Work item => In duplicating the lines below, keep every word unchanged and drop the pictures.

■ ■ ■ ■

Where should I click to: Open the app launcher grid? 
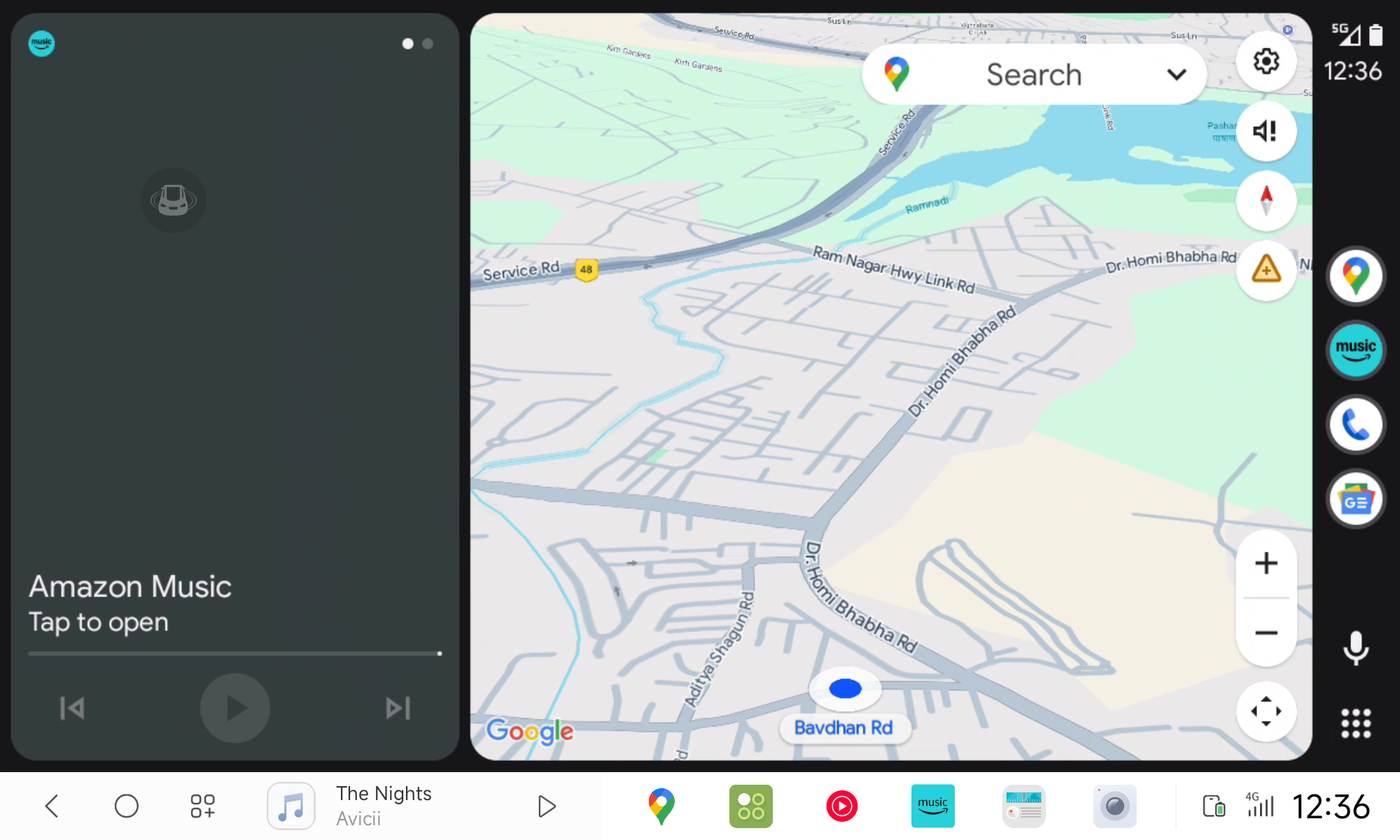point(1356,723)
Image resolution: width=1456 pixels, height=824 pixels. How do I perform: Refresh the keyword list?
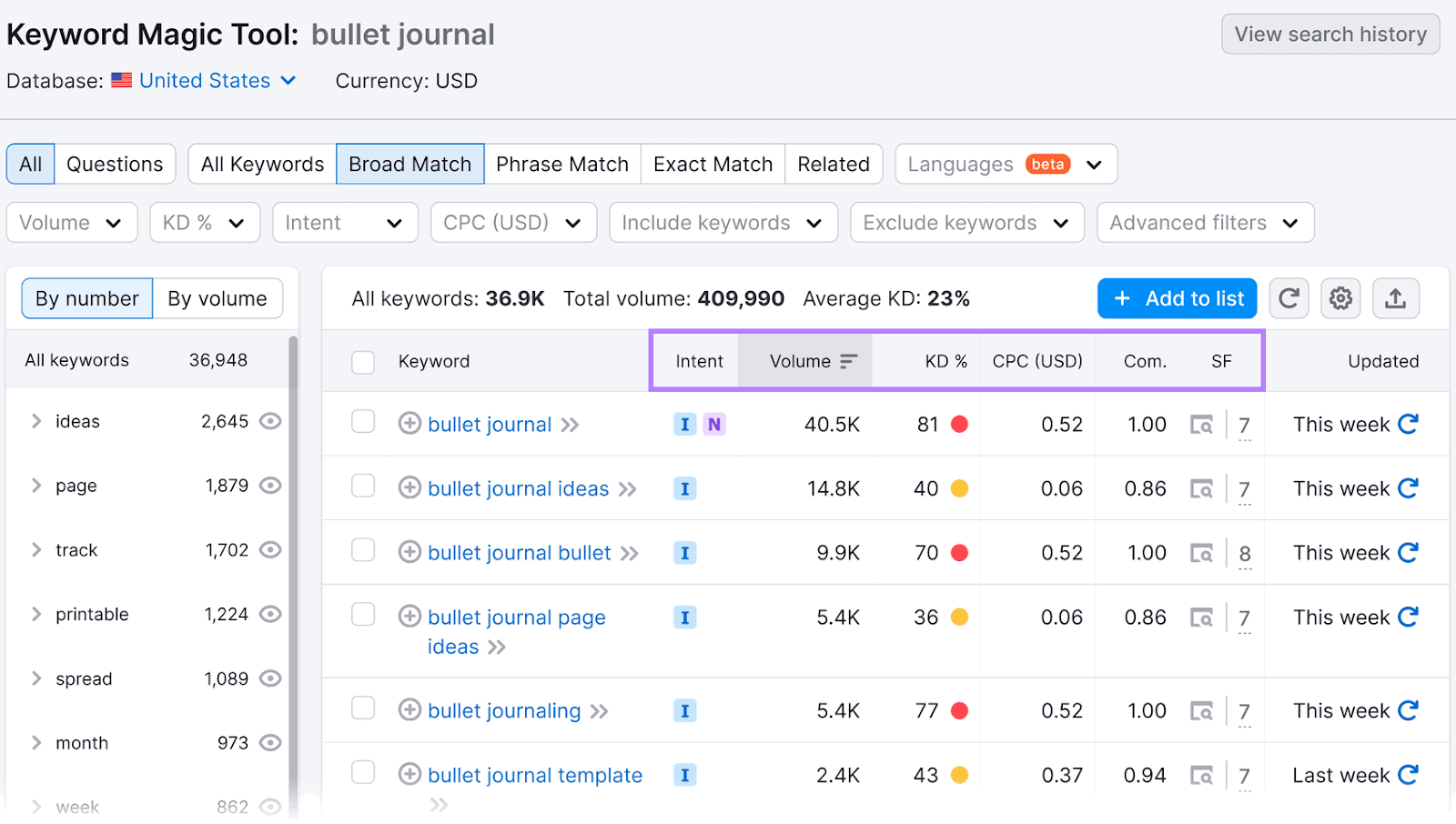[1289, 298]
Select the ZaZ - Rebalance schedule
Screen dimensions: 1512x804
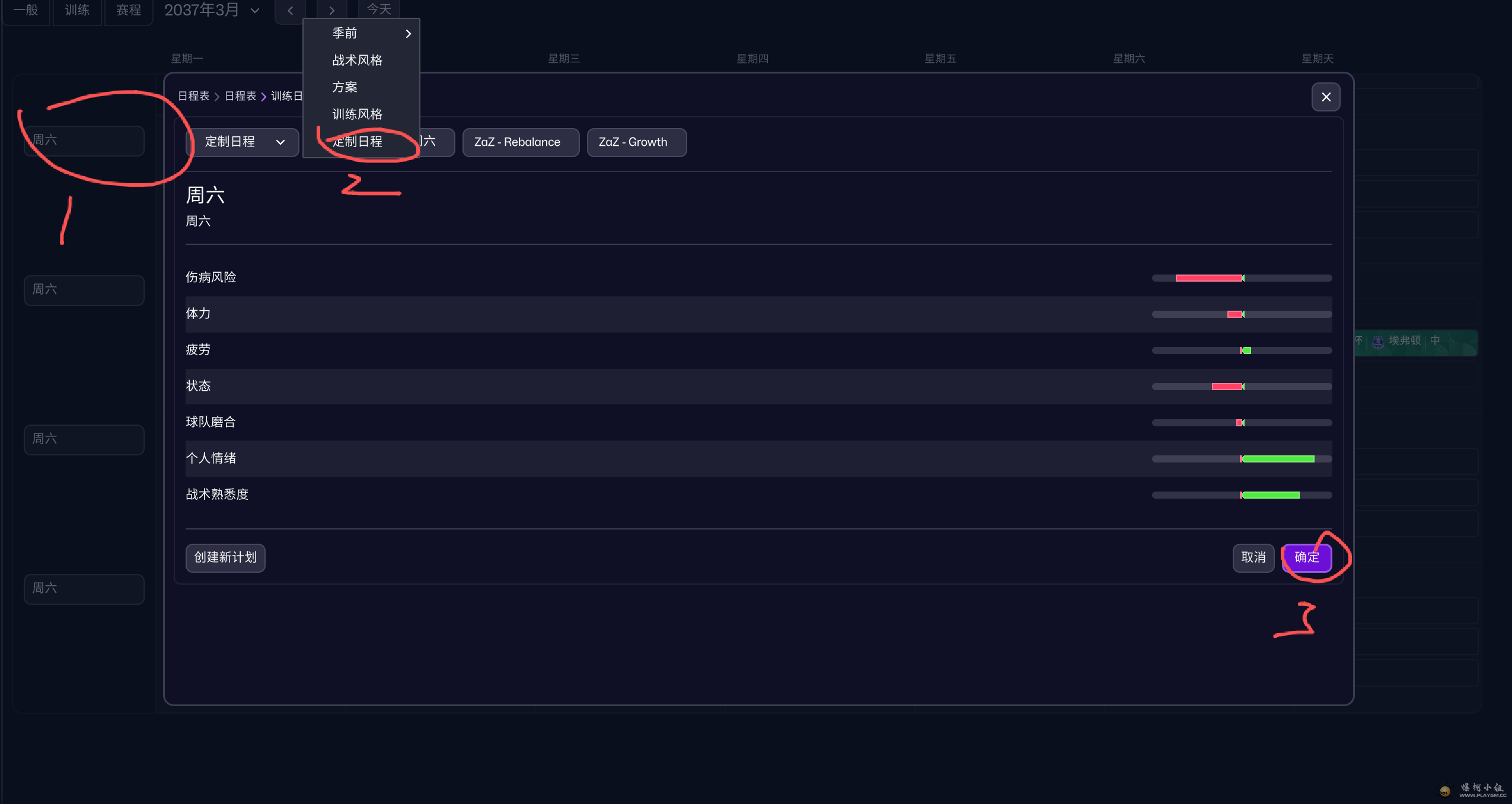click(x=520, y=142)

■ ■ ■ ■

Your solution =>
Where should I click to: Open the app launcher grid? 
point(1356,723)
Image resolution: width=1456 pixels, height=824 pixels. How do I perform: Refresh the keyword list?
[1289, 298]
Select the ZaZ - Rebalance schedule
Screen dimensions: 1512x804
click(x=520, y=142)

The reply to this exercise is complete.